• [Document text]:

USD The Dollar Index rose above 99 on Monday, underpinned by geopolitical tensions (more sanctions against Russia could come on Wednesday) and higher yields/curve steepening.
Last week's solid jobs data also bolsters the case for tight monetary policy ahead; money markets are assigning an 80%+ probability of a 50bps rate hike in May, and see rates rising to 2.25-2.50% by the end of the year.
The minutes of the March meeting, released Wednesday, will be eyed for clues around its balance sheet plans, which many feel is the next major catalyst in US monetary policy, given that aggressive rate moves have already been priced.
EUR The single currency slipped by almost a percent on Monday, giving up a positive (but fleeting) start to the week. Negative geopolitical developments have worked to the detriment of the EUR, and that was a reason cited by many desks on Monday, as Europe reportedly moves towards slapping more sanctions on Russia over alleged human rights atrocities in Ukraine. Technical factors have also played a role, with EURIUSD tripping beneath the 10- and 21-day moving averages, and subsequently beneath 1.10. Technicals say 1.0945-50 is the next support region.
In addition to geopolitical headline risk, ECB minutes on Thursday are the main event this week, where we will be on the lookout for any specifics on how soon a rate hike could come after the end of QE.
AUD The Aussie is gaining ahead of the RBA rate announcement due over night, where analysts expect the Cash Rate Target to be left unchanged at 0.10%. The focus will be on any rhetoric that guides towards the timing of rate hikes (markets have been raising their view of the rate hike trajectory course, of late), although there is an argument that there is scope for the central bank to retain a dovish tone amid the cloudy geopolitical outlook.

• [The data]:
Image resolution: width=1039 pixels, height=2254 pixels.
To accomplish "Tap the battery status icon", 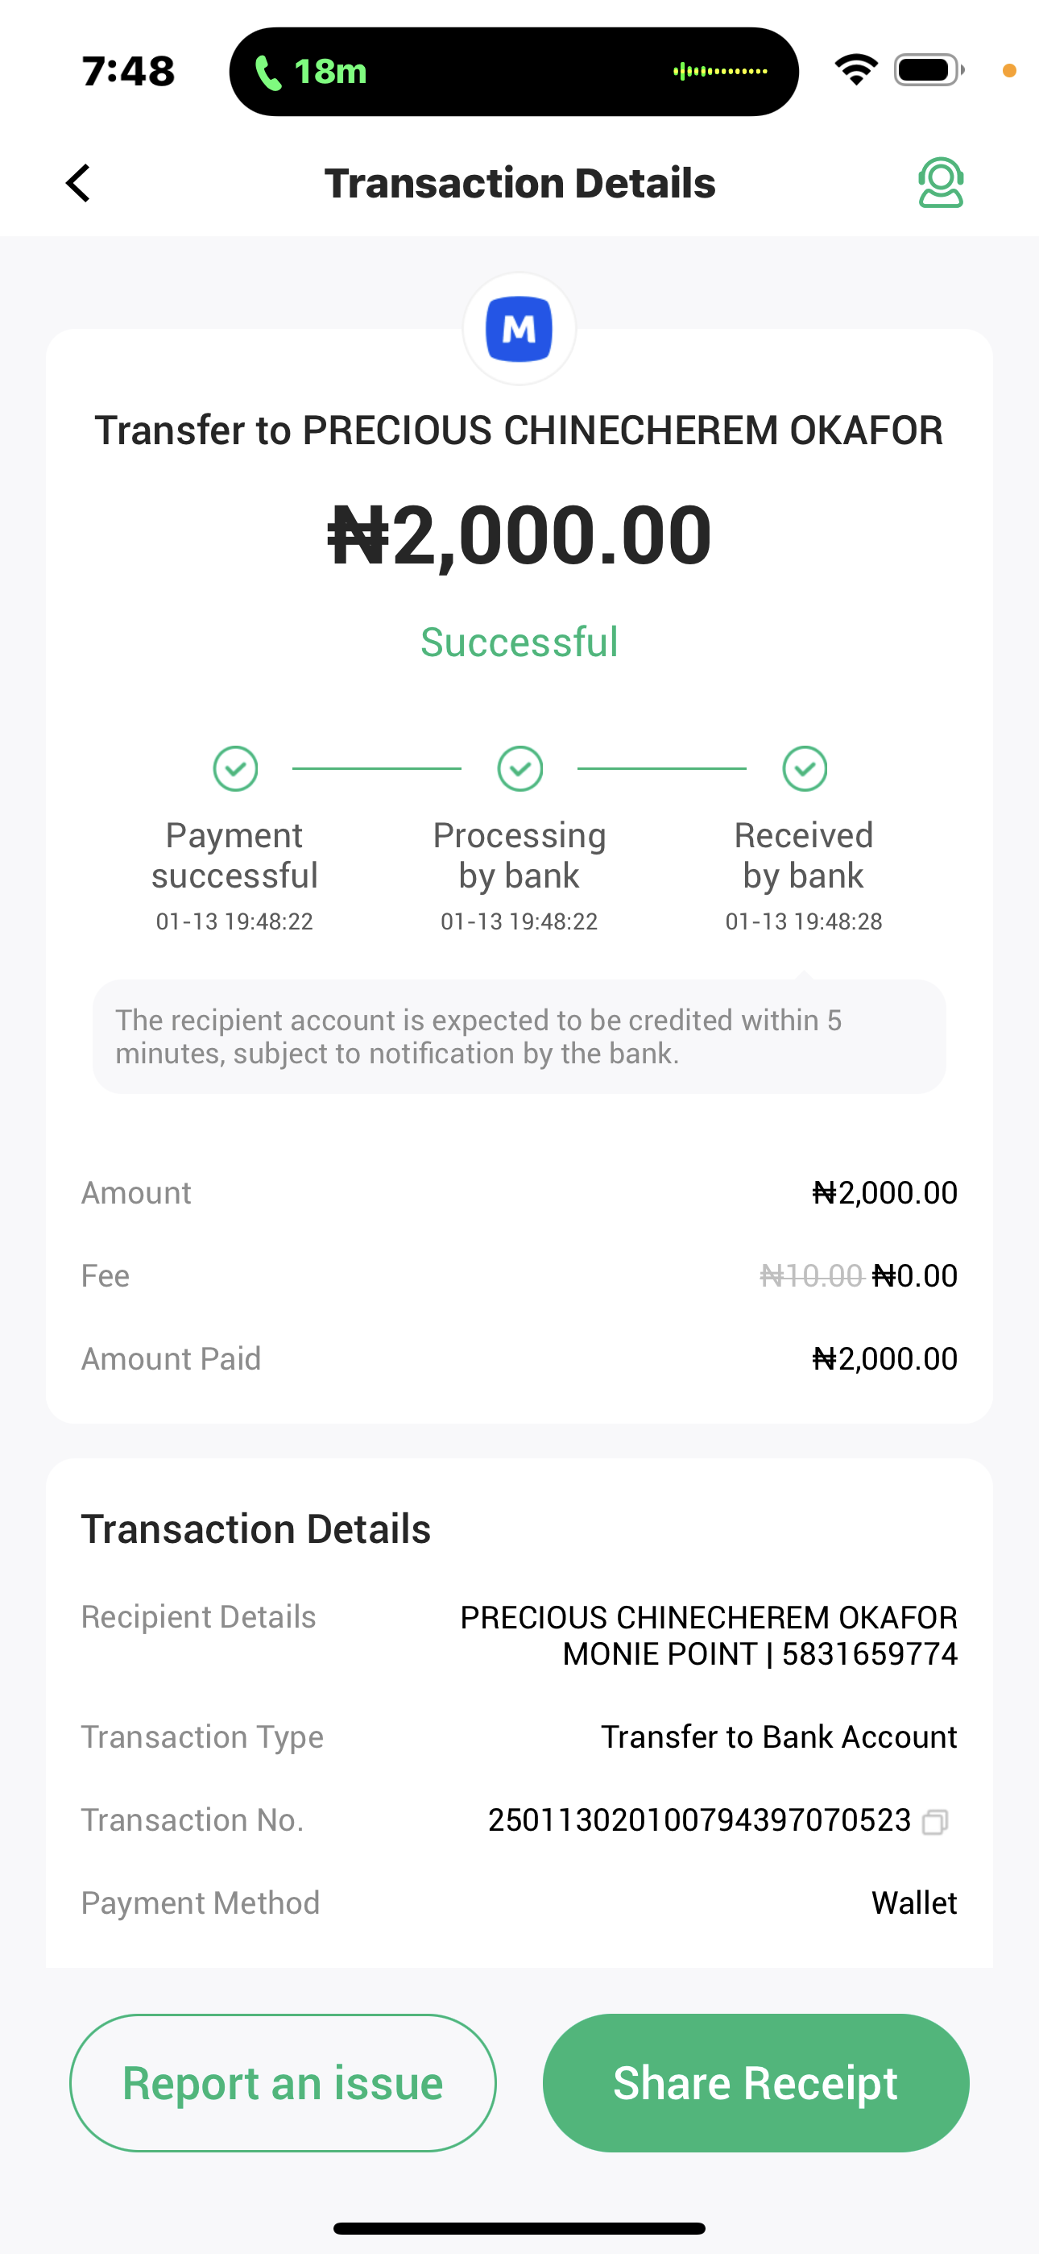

• [Task requirements]:
In the currency market commentary, rewrite the passage from "In addition to" to "the end of QE.", substituting "Friday" for "Thursday".

• [Solution]:
In addition to geopolitical headline risk, ECB minutes on Friday are the main event this week, where we will be on the lookout for any specifics on how soon a rate hike could come after the end of QE.